La Corte dei Conti boccia i Patti territoriali: risultati inferiori alle previsioni

05/09/2002

        5 settembre 2002

        Numerosi i rinvii, anche di diciotto mesi
        La Corte dei Conti boccia
        i Patti territoriali: risultati
        inferiori alle previsioni

        Roberto Rossi

        MILANO I Patti Territoriali non hanno funzionato. La loro
        attuazione è stata di gran lunga al di sotto delle aspettative.
        Sia in termini di rispetto dei tempi, sia di erogazione finanziaria
        da parte dello Stato, sia, infine, in termini occupazionali.
        A sostenerlo è stato un rapporto della Corte dei Conti,
        nel quale la magistratura contabile ha rilevato che «per i
        Patti di prima generazione la maggior parte delle previsioni
        di completamento» sono state deluse. Numerosi infatti i
        rinvii tra i sedici e i diciotto mesi. I rinvii, secondo la Corte,
        sarebbero da addebitarsi alla burocrazia ministeriale e non
        tanto alla fase attuativa vera e propria.
        In termini strettamente numerici le stime dei patti territoriali
        - in sostanza un accordo tra soggetti pubblici e privati
        per l’individuazione di interventi di diversa natura finalizzati
        alla promozione dello sviluppo locale nelle aree depresse del
        territorio nazionale – sono state nettamente ridotte rispetto a
        quelle iniziali: tre su nove a Benevento, tre su dodici a Brindisi,
        sei su venti a Enna, ventiquattro su cinquantasette a Lecce,
        una su quattro al Miglio d’Oro, una su nove a Nuoro.
        In termini finanziari, alla fine del periodo di riferimento,
        vi erano percentuali d’investimenti dal 69% per il Patto di
        Lecce al 30% per quello del Miglio d’Oro.
        È l’investimento complessivamente ammesso ad essere
        diminuito per tutti i Patti.
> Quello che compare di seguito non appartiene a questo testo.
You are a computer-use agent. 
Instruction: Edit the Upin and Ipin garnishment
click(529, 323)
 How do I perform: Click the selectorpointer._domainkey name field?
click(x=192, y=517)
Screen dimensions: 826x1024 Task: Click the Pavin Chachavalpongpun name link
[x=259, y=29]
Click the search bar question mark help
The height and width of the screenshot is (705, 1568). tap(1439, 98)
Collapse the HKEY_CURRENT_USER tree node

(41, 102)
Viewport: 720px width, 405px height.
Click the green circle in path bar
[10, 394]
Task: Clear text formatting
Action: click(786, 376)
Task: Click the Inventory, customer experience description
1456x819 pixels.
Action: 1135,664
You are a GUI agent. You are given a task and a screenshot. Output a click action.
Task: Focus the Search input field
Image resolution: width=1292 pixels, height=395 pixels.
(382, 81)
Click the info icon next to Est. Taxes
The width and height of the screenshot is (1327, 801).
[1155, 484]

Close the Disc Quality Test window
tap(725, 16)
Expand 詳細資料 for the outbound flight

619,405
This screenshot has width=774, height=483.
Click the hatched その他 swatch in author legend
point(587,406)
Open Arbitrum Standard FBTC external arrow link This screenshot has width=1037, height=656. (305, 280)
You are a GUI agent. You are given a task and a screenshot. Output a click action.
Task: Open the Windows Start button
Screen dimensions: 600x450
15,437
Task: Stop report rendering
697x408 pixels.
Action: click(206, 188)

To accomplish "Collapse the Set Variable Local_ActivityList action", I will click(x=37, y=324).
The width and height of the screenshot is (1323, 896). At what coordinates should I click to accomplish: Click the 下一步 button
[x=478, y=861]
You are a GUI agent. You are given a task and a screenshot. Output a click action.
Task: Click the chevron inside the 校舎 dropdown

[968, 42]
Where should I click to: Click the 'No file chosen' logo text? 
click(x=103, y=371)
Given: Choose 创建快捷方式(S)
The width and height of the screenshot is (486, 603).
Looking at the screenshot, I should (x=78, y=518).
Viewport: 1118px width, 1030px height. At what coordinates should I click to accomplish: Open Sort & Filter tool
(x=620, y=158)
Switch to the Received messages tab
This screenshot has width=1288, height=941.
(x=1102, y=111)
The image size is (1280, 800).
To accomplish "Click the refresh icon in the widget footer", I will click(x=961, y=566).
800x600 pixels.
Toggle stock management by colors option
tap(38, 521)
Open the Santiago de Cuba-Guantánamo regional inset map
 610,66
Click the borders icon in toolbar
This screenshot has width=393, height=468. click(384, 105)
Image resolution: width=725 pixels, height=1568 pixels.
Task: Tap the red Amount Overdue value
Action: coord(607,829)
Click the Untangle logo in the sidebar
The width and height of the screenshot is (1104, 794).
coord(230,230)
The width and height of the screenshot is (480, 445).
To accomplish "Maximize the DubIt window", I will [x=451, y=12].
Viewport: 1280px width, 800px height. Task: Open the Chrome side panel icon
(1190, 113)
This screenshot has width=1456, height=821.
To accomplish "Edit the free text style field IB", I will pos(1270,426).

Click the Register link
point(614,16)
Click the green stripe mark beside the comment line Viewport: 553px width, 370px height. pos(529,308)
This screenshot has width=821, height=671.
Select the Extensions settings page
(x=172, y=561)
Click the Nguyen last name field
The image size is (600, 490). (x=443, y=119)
In particolare il valore medio del
        contributo oscilla fra il 60 e il 70 per cento dell’investimento
        intrapreso, attestandosi per la maggioranza dei Patti intorno
        al 66%. Il dato delle iniziative completate risulta inferiore, ed
        in alcuni casi sensibilmente, a quello delle iniziative che
        hanno incassato l’anticipazione.
        Per quanto riguarda il settore manifatturiero, la Corte ha
        rilevato che quello maggiormente prescelto fra le iniziative
        ancora attive risulta l’industriale. Per la tipologia realizzativa
        prevalgono i nuovi impianti, ad eccezione del Patto territoriale
        di Lecce, ove prevalgono, sia pure di poco, gli ampliamenti.
        Per i nuovi impianti in diversi Patti si registra il maggiore
        scostamento di iniziative completate rispetto alle previsioni.
        Il numero maggiore di visite ministeriali si sono concentrate
        su Lecce, seguito da Brindisi, Enna, Miglio d’Oro e
        Nuoro. Non si è riuscito a ricavare il criterio in base al quale
        i controlli sono programmati e svolti. Per le iniziative infrastrutturali
        in tre casi (Benevento, Brindisi e Nuoro) il contributo
        h stato pari al 100% dell’investimento. Nel caso di
        Enna non risultano iniziative infrastrutturali.